** EXERCISE PASSAGE **
The homework of this course is to reproduce representative empirical results in the RLAI book. You must use Python. There are 20 tasks (figures / examples) in total. Each task has 5 points. The due date for each task is to be determined according to the course progress. If we are not able to cover some necessary background of a task, the points of that task will be given for free. So the more questions you ask in lectures, (likely) the slower the course progress is, and the fewer homework you have. If no one interacts with me in lectures, I will just go with my pace. So please ask questions. If we are able to cover all, we will additionally discuss deep RL and have some corresponding bonus tasks. There is no exam or project, no written homework. The programming tasks are the only way to earn points.

** TASK INSTRUCTIONS **
Transcribe the passage from the course homework description, from "The homework of" to "to earn points.".

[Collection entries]
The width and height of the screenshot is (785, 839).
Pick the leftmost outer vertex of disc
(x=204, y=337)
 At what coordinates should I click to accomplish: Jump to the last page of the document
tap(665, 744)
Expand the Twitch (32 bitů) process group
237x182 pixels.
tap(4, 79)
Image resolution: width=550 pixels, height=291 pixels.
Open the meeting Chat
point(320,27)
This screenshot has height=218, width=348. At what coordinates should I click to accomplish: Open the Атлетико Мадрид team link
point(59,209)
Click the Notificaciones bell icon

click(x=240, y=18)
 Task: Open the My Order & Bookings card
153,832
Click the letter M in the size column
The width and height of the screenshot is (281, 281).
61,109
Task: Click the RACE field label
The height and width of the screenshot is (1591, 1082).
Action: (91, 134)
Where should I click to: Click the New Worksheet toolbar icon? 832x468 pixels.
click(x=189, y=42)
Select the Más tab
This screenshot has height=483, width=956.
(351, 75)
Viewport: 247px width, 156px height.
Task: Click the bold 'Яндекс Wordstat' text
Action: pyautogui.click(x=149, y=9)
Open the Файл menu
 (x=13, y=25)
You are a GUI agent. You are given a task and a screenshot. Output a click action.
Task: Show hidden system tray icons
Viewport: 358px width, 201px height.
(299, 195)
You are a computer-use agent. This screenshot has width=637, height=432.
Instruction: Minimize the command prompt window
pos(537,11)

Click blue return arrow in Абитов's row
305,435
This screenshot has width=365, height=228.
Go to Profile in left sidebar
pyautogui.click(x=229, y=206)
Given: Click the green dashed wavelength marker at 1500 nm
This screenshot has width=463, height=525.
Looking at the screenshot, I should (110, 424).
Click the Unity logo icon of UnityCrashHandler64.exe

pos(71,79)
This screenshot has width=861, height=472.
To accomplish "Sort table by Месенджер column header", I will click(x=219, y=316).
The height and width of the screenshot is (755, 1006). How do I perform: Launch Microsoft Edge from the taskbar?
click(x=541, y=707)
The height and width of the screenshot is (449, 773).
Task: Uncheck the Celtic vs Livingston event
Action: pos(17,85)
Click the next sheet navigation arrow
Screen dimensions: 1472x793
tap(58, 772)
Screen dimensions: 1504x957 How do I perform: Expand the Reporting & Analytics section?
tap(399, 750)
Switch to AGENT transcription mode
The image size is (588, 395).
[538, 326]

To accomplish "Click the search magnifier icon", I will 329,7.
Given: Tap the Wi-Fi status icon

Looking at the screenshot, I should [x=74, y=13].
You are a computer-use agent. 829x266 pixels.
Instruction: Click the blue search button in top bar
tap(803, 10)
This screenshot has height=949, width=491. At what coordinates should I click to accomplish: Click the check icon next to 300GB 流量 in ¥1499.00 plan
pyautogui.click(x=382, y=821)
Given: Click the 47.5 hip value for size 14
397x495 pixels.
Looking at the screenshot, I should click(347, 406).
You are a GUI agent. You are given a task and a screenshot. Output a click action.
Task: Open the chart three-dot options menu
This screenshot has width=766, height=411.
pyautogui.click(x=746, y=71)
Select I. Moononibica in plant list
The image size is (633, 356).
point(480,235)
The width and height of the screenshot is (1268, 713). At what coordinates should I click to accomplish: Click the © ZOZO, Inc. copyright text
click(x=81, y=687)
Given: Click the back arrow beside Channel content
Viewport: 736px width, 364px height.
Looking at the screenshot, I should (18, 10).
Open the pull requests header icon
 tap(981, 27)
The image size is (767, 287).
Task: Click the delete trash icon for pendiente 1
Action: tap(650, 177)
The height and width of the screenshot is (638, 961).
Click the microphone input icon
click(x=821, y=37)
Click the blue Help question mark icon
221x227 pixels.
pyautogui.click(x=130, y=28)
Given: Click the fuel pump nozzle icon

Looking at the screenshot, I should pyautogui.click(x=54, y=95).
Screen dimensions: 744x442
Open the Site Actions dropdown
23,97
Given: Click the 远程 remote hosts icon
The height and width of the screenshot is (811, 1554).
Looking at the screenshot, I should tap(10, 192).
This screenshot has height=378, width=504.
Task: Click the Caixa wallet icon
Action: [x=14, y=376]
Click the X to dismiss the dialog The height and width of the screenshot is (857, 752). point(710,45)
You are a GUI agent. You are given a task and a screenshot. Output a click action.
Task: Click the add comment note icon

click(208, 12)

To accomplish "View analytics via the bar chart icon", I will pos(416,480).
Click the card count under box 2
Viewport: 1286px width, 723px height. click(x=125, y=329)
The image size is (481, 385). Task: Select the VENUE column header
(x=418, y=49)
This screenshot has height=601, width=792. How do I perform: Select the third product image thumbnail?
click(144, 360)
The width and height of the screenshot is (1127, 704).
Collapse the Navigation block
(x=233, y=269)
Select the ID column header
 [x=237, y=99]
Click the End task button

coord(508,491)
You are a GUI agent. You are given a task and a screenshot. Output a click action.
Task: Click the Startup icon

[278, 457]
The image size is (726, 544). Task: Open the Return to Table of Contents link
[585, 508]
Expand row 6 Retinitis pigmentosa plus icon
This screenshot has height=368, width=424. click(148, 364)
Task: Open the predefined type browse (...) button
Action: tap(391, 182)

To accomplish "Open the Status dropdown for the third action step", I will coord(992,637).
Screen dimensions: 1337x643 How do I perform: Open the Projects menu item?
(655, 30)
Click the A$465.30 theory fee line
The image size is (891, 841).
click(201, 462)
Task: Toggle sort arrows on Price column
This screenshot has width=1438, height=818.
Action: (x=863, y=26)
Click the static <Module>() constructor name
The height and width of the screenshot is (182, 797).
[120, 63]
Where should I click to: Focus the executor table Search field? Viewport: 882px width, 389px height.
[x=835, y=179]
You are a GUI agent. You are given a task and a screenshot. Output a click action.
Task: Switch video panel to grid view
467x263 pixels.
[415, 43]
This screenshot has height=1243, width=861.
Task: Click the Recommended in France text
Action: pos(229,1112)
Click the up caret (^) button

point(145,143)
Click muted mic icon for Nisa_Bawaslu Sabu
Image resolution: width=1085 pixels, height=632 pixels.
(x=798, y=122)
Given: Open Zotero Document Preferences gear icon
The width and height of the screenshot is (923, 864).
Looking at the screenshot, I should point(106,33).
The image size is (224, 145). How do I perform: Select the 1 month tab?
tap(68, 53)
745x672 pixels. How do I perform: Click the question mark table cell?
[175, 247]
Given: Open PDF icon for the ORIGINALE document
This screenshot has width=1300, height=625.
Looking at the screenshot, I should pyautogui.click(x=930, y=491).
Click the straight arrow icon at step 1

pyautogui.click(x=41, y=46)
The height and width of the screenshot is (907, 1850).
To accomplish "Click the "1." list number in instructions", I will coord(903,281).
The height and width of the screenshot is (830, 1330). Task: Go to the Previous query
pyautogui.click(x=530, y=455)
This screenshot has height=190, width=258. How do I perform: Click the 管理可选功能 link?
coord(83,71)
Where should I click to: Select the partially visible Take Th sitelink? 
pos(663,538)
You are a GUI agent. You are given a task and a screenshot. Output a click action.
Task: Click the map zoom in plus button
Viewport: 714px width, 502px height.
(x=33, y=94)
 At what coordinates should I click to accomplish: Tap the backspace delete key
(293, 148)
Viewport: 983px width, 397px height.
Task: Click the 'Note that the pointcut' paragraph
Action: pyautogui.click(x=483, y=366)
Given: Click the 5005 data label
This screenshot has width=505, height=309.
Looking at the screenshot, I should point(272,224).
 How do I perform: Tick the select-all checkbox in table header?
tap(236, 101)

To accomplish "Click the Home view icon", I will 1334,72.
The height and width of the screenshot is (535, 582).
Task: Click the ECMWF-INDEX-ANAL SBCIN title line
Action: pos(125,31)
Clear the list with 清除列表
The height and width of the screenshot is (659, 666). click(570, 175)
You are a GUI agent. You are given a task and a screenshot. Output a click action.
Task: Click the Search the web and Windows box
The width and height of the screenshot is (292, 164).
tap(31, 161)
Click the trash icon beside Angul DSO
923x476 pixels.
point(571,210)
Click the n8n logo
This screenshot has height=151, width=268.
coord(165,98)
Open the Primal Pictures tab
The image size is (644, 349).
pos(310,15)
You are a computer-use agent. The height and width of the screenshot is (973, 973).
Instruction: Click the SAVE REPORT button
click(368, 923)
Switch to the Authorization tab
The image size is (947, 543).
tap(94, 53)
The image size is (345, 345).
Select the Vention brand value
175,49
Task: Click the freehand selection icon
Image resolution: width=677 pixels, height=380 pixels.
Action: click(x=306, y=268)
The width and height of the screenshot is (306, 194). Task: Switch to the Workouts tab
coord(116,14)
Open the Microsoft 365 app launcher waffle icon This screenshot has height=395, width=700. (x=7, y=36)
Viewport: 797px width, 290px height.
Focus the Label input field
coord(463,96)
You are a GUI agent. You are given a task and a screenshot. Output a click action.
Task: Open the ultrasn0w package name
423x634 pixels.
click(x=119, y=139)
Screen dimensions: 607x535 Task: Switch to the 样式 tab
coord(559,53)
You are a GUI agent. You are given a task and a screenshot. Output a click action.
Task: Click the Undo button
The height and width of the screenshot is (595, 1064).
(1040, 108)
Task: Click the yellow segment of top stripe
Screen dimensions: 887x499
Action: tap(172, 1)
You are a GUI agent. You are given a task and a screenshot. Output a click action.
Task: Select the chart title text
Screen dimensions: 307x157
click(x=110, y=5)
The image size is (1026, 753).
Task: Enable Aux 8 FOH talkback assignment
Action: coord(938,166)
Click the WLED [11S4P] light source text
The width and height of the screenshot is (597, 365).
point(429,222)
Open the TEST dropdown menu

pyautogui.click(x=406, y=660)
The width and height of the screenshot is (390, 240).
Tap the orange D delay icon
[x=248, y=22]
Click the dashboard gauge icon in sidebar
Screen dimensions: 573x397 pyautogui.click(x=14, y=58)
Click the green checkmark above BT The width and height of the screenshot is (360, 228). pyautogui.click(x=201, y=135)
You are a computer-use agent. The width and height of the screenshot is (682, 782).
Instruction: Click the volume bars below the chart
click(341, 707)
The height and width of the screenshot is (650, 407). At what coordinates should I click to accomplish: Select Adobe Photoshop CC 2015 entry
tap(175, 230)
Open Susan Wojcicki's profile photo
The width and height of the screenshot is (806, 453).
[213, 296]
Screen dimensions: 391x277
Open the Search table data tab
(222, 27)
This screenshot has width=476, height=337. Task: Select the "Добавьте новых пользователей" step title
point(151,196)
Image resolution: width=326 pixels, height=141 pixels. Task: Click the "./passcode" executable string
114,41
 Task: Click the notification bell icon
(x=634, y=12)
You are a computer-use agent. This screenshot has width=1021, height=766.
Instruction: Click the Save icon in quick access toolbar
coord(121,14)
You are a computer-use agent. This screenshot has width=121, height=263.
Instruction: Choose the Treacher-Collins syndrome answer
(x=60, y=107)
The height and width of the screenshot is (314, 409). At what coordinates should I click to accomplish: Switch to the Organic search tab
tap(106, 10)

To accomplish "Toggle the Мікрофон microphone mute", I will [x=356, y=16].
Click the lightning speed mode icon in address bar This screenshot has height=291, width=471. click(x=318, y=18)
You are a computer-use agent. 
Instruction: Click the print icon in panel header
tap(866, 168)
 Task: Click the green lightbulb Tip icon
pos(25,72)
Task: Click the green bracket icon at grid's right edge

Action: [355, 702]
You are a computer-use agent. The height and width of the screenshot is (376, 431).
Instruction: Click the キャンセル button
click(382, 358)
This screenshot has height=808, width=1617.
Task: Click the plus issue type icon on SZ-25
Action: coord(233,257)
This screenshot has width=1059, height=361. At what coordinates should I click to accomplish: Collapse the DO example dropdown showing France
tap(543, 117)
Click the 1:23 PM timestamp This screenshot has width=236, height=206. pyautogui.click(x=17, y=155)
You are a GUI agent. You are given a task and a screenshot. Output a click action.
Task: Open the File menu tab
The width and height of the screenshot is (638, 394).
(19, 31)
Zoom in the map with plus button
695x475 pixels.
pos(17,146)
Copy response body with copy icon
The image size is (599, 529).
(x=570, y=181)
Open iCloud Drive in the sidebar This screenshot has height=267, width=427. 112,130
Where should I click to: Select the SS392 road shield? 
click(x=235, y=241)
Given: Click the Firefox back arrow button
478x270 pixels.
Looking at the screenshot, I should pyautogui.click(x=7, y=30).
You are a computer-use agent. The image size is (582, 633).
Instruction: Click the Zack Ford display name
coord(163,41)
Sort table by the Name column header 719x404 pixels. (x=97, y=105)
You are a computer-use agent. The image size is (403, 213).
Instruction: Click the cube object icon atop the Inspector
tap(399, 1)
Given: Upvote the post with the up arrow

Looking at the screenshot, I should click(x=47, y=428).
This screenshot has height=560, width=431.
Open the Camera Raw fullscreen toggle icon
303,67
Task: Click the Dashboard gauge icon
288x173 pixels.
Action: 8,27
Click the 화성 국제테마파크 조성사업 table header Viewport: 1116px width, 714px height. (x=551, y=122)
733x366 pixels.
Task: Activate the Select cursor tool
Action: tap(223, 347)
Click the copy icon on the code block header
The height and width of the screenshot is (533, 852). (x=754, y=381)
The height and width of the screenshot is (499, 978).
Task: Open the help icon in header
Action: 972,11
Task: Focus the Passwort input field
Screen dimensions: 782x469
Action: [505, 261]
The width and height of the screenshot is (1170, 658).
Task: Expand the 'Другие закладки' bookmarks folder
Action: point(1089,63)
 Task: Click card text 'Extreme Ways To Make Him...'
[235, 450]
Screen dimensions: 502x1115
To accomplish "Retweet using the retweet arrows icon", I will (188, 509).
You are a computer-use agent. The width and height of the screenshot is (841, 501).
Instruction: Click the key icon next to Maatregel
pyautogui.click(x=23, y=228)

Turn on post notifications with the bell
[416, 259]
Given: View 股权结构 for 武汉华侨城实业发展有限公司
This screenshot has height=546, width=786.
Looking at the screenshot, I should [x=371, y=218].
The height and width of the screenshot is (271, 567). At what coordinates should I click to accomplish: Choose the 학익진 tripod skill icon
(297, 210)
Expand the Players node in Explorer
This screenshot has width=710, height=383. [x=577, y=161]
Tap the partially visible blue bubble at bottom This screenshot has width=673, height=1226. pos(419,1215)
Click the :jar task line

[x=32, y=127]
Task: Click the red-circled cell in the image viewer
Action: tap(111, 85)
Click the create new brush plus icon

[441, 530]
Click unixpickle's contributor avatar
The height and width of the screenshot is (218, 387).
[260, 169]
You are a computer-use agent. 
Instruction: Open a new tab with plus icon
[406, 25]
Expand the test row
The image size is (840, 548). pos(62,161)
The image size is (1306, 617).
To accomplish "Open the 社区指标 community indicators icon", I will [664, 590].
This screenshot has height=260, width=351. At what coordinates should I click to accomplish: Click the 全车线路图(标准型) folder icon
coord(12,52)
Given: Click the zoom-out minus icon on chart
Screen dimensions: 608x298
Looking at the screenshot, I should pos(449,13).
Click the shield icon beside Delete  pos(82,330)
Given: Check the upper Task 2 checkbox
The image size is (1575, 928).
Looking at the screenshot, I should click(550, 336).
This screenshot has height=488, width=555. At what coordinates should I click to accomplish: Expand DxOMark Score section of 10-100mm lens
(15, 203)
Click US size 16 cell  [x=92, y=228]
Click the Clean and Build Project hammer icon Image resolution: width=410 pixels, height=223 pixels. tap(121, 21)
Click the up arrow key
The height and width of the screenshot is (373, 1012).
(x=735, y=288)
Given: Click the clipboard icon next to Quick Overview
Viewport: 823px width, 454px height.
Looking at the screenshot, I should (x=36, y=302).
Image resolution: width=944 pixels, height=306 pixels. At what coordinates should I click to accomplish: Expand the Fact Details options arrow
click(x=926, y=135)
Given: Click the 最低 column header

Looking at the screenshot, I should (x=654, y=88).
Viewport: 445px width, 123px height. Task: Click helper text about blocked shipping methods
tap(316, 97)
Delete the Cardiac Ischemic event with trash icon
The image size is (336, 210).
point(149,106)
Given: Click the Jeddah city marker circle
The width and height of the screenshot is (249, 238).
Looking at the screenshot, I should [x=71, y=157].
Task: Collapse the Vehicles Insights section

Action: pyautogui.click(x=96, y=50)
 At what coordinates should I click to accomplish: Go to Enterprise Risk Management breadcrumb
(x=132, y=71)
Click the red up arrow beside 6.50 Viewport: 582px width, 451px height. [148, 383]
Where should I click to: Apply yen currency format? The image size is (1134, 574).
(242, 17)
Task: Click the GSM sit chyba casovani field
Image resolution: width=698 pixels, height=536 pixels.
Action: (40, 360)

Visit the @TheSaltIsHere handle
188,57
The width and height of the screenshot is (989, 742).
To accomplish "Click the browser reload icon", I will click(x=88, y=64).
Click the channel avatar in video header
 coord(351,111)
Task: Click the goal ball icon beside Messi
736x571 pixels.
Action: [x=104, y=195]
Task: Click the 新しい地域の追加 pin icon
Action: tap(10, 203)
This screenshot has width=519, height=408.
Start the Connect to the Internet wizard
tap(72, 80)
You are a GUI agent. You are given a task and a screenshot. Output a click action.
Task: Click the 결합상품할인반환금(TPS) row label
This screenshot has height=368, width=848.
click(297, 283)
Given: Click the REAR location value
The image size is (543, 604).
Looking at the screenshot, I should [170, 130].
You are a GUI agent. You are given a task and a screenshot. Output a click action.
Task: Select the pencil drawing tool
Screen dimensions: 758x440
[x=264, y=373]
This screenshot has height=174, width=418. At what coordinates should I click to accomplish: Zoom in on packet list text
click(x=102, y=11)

** EXPECTED ANSWER **
The homework of this course is to reproduce representative empirical results in the RLAI book. You must use Python. There are 20 tasks (figures / examples) in total. Each task has 5 points. The due date for each task is to be determined according to the course progress. If we are not able to cover some necessary background of a task, the points of that task will be given for free. So the more questions you ask in lectures, (likely) the slower the course progress is, and the fewer homework you have. If no one interacts with me in lectures, I will just go with my pace. So please ask questions. If we are able to cover all, we will additionally discuss deep RL and have some corresponding bonus tasks. There is no exam or project, no written homework. The programming tasks are the only way to earn points.